10.3347/kjp.2013.51.2.237
- Author:
Jie LI
1
;
Peiyuan WANG
;
Aiguo ZHANG
;
Ping ZHANG
;
Muhamd ALSARAKIBI
;
Guoqing LI
Author Information
1. College of Veterinary Medicine, South China Agricultural University, 483 Wushan Street, Tianhe District, Guangzhou, Guangdong Province 510642, People's Republic of China. gqli@scau.edu.cn
- Publication Type:Brief Communication ; Evaluation Studies ; Research Support, Non-U.S. Gov't
- Keywords:
Giardia lamblia;
loop-mediated isothermal amplification (LAMP);
PCR;
EF1alpha gene;
dog
- MeSH:
Animals;
Dog Diseases/*diagnosis/parasitology;
Dogs;
Feces/parasitology;
Giardia lamblia/genetics/*isolation & purification;
Giardiasis/diagnosis/parasitology/*veterinary;
Humans;
Molecular Diagnostic Techniques/*methods;
Molecular Sequence Data;
Nucleic Acid Amplification Techniques/*methods;
Pets;
Sensitivity and Specificity;
Sequence Analysis, DNA;
Temperature;
Time Factors;
Veterinary Medicine/*methods
- From:The Korean Journal of Parasitology
2013;51(2):237-241
- CountryRepublic of Korea
- Language:English
-
Abstract:
Giardia lamblia is recognized as one of the most prevalent parasites in dogs.

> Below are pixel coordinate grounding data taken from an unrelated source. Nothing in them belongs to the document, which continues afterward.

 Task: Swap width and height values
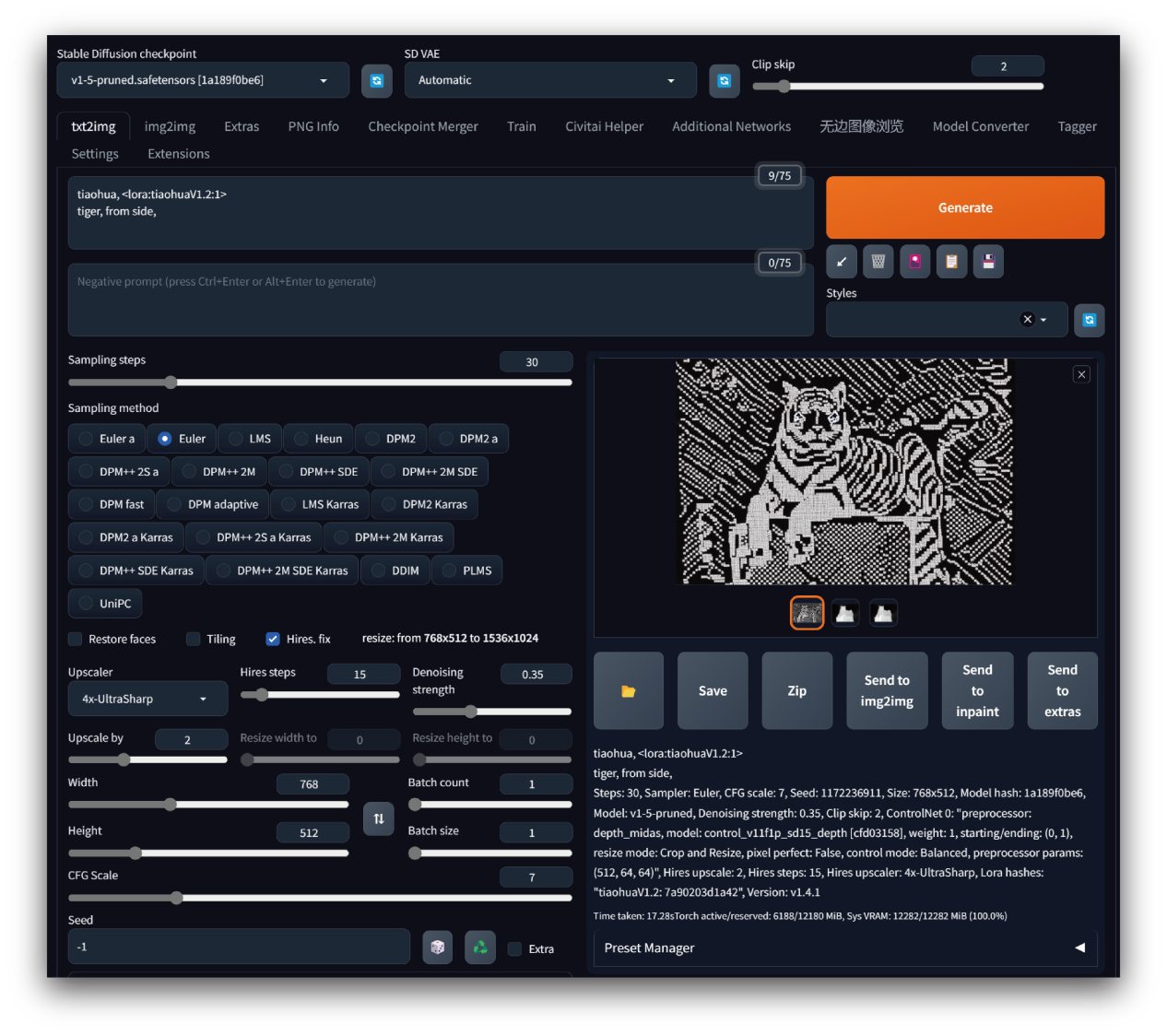(x=378, y=818)
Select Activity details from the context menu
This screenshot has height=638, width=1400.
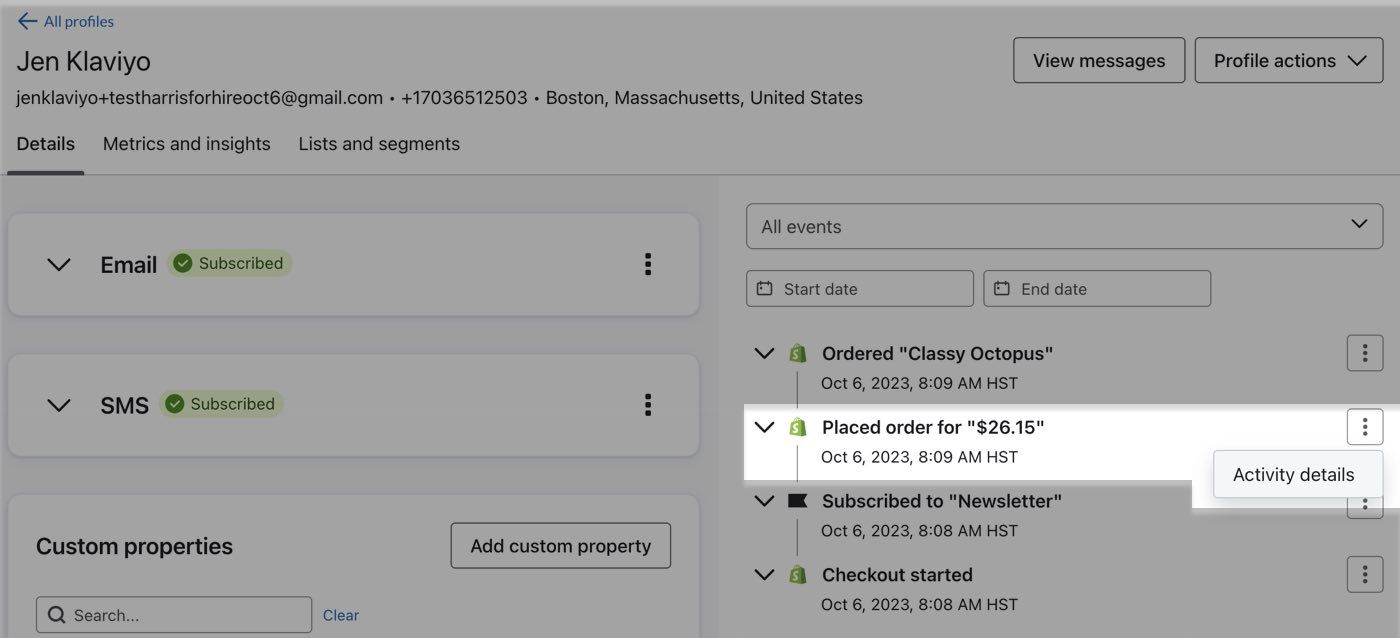click(1295, 473)
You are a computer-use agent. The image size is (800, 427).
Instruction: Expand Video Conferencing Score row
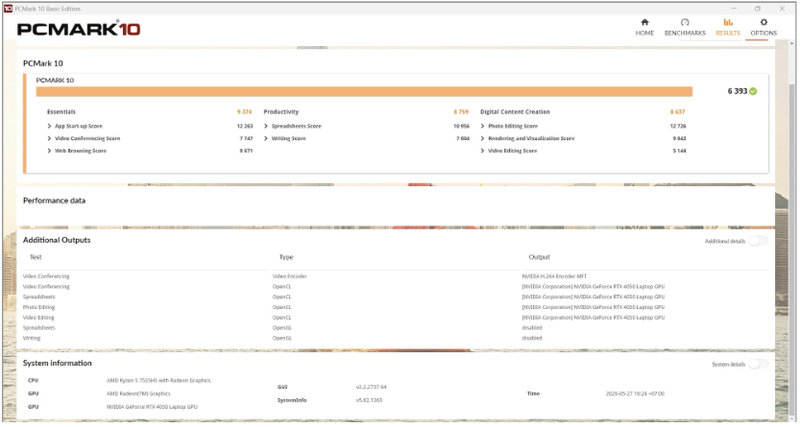(49, 138)
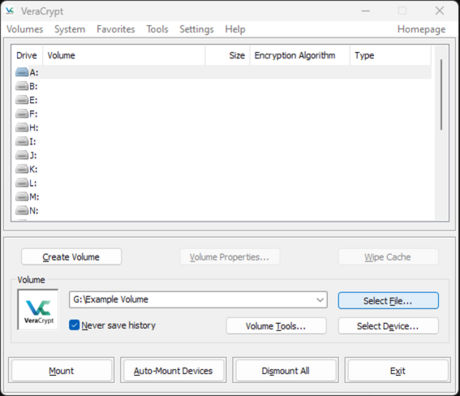Choose the K: drive icon
This screenshot has height=396, width=460.
(22, 169)
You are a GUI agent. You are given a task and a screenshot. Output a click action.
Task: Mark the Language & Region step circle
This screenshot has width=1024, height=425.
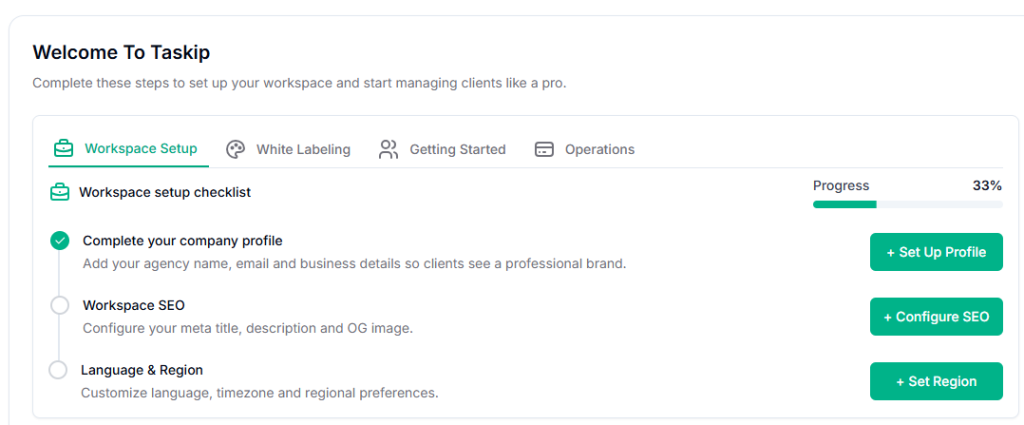(x=58, y=370)
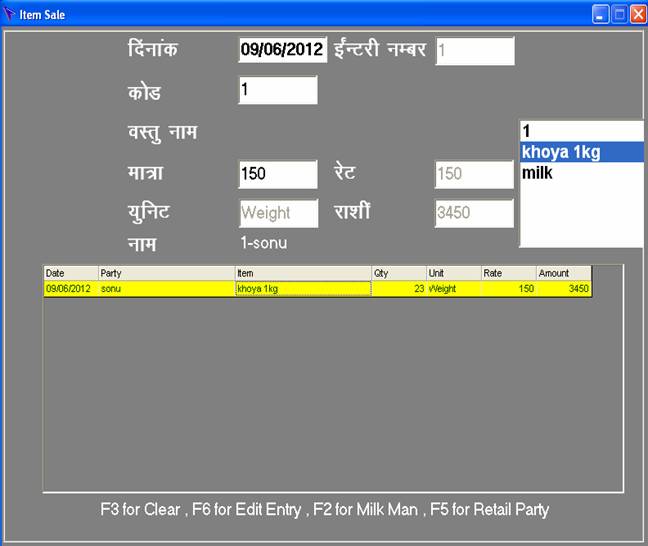648x546 pixels.
Task: Click the Amount column header
Action: [563, 272]
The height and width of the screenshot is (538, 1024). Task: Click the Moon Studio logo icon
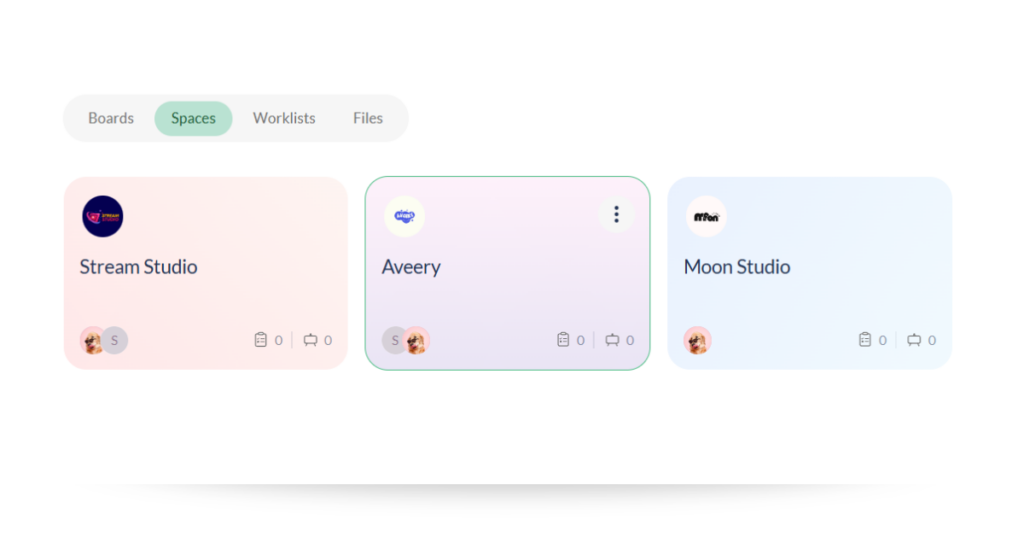click(707, 216)
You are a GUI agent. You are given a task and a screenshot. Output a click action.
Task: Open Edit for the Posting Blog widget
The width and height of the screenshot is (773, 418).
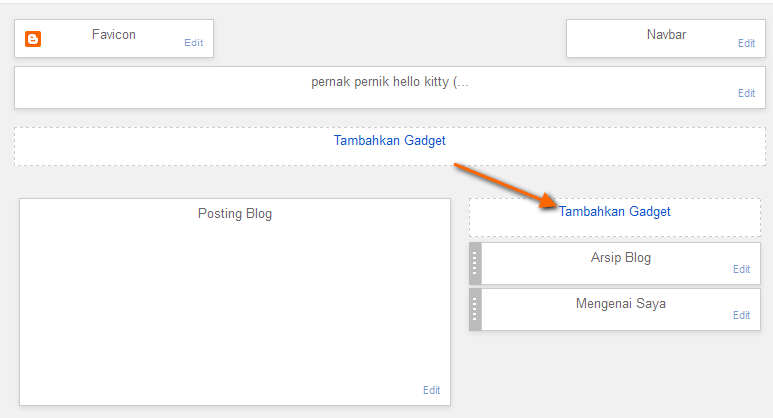pos(431,390)
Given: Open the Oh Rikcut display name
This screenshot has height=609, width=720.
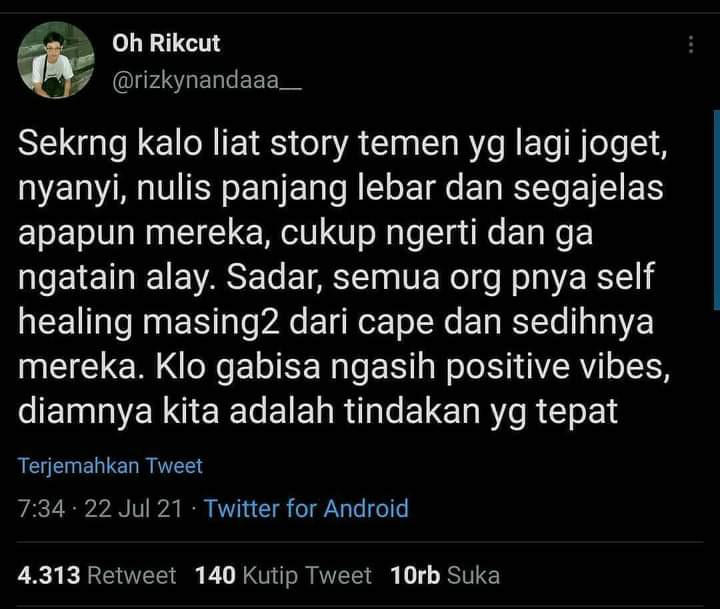Looking at the screenshot, I should coord(166,44).
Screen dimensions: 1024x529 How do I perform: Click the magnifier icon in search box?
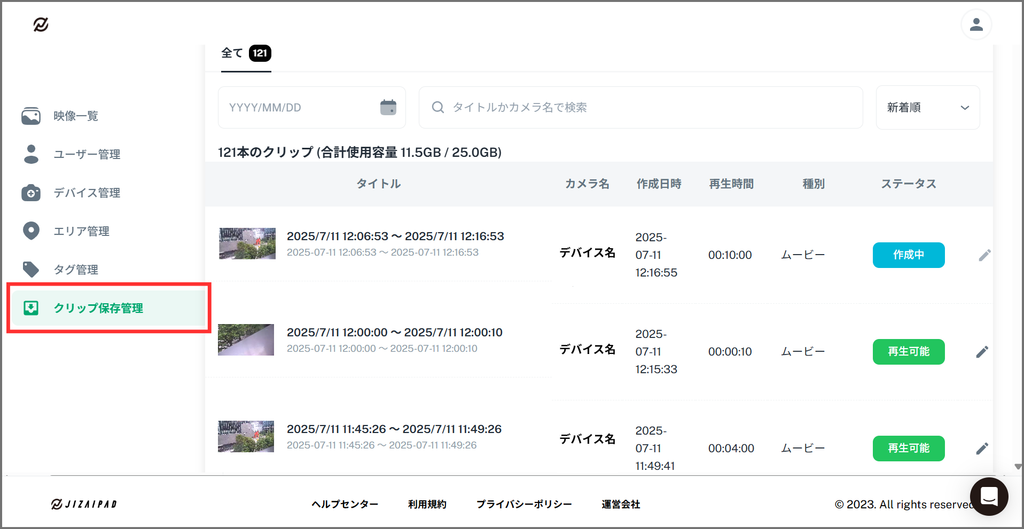tap(438, 107)
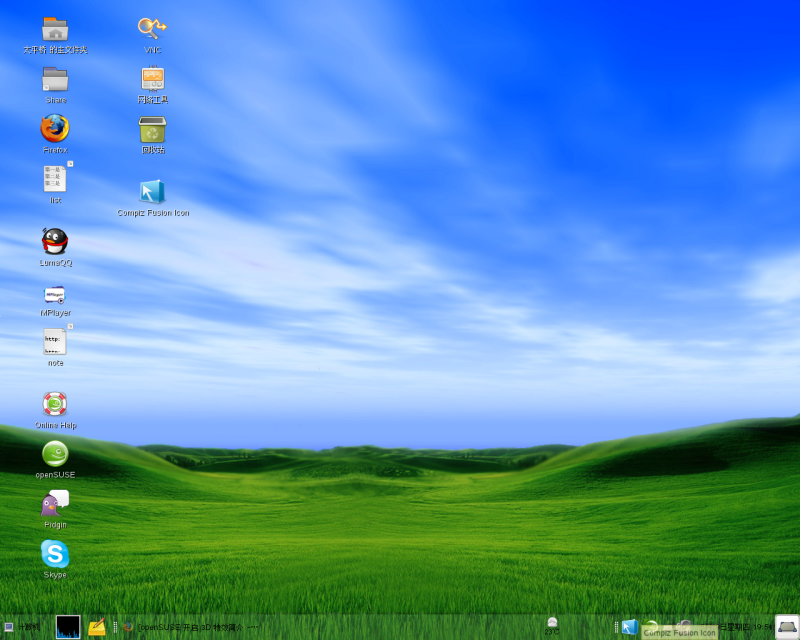The width and height of the screenshot is (800, 640).
Task: Open the sticky notes applet in the panel
Action: coord(97,627)
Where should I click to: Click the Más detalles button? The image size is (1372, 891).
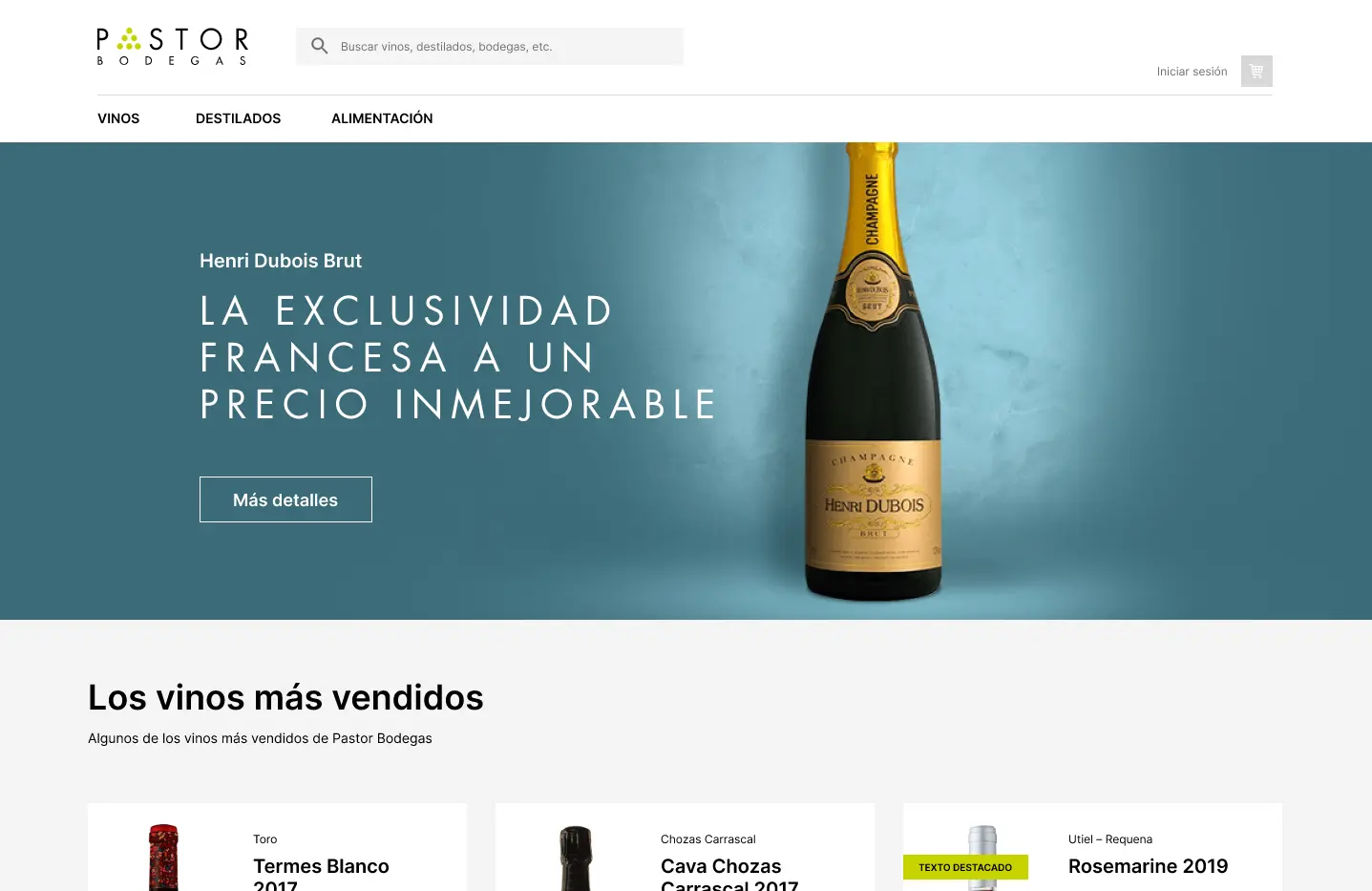click(x=285, y=499)
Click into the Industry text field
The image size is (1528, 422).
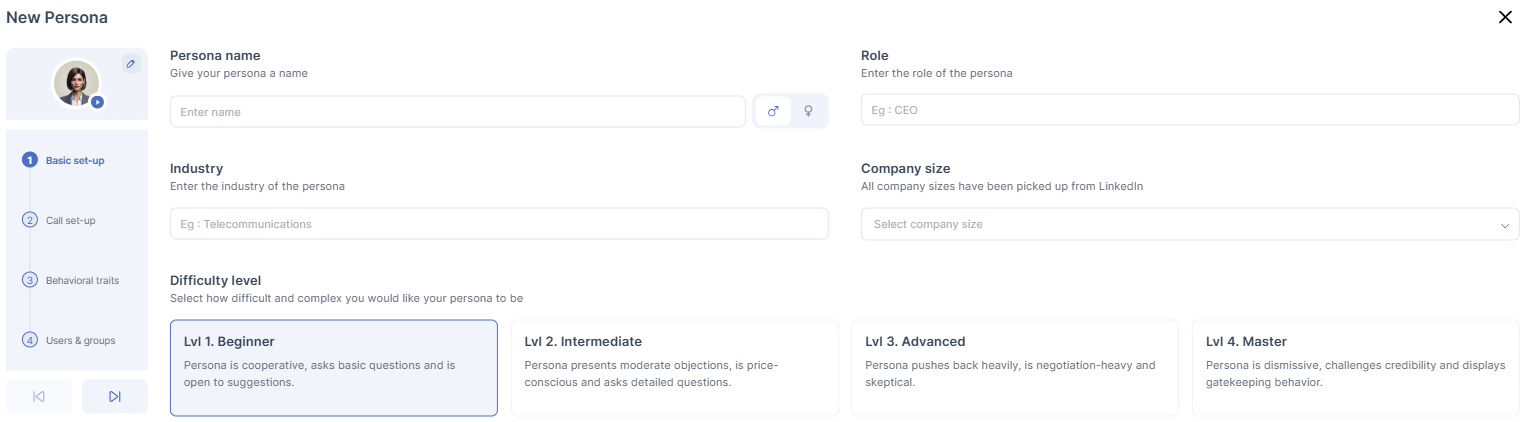499,224
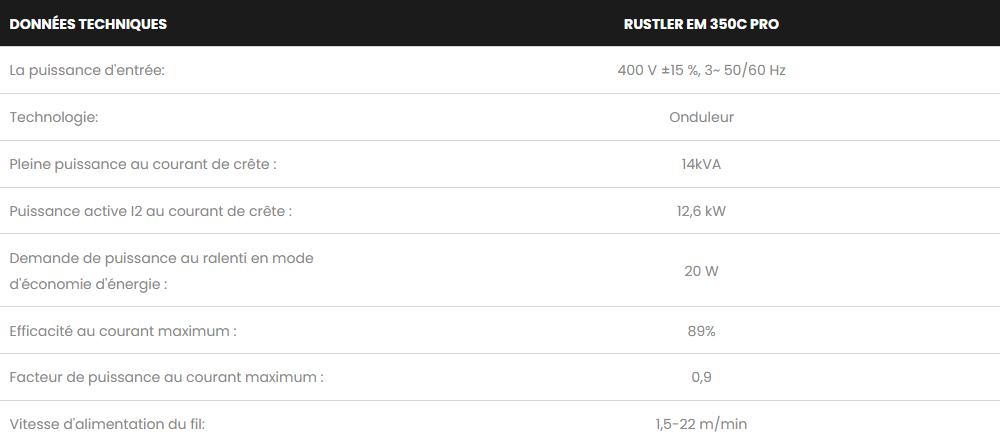Click the DONNÉES TECHNIQUES header
This screenshot has height=444, width=1002.
pyautogui.click(x=88, y=24)
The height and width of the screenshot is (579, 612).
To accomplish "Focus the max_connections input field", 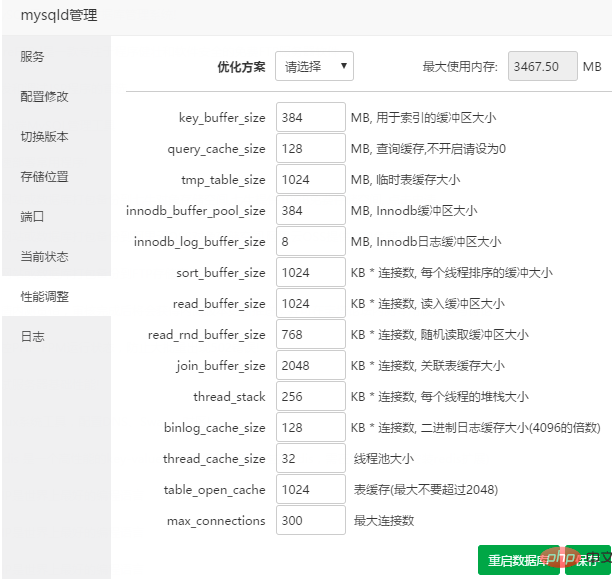I will pos(310,520).
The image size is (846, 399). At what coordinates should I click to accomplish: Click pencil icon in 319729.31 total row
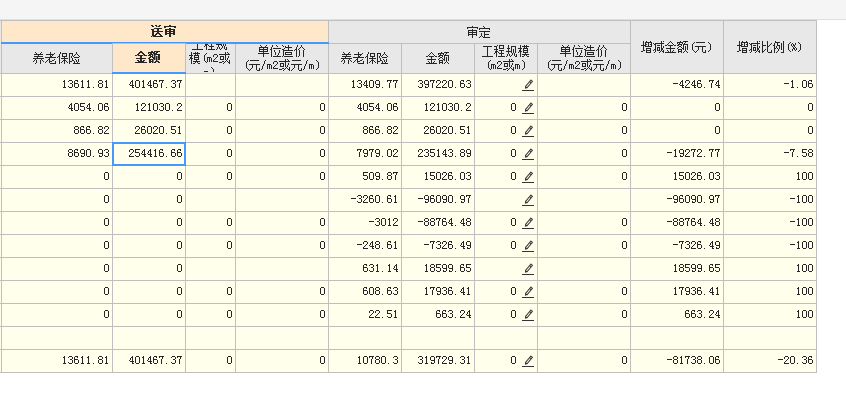528,361
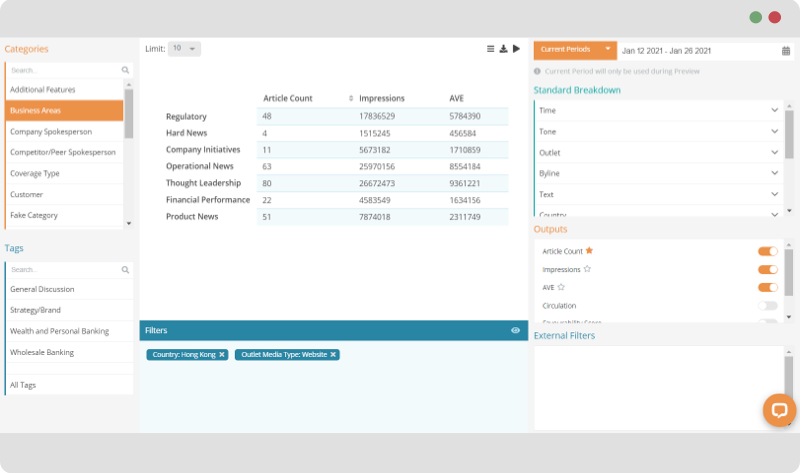801x473 pixels.
Task: Select the Company Spokesperson category
Action: point(62,131)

The present study aimed to establish a loop-mediated isothermal amplification (LAMP) assay for rapid and specific detection of G. lamblia from dogs. The fecal samples were collected and prepared for microscopic analysis, and then the genomic DNA was extracted directly from purified cysts. The concentration of DNA samples of G. lamblia were diluted by 10-fold serially ranging from 10(-1) to 10(-5) ng/microl for LAMP and PCR assays. The LAMP assay allows the amplification to be finished within 60 min under isothermal conditions of 63degrees C by employing 6 oligonucleotide primers designed based on G. lamblia elongation factor 1 alpha (EF1alpha) gene sequence. Our tests showed that the specific amplification products were obtained only with G. lamblia, while no amplification products were detected with DNA of other related protozoans. Sensitivity evaluation indicated that the LAMP assay was sensitive 10 times more than PCR. It is concluded that LAMP is a rapid, highly sensitive and specific DNA amplification technique for detection of G. lamblia, which has implications for effective control and prevention of giardiasis.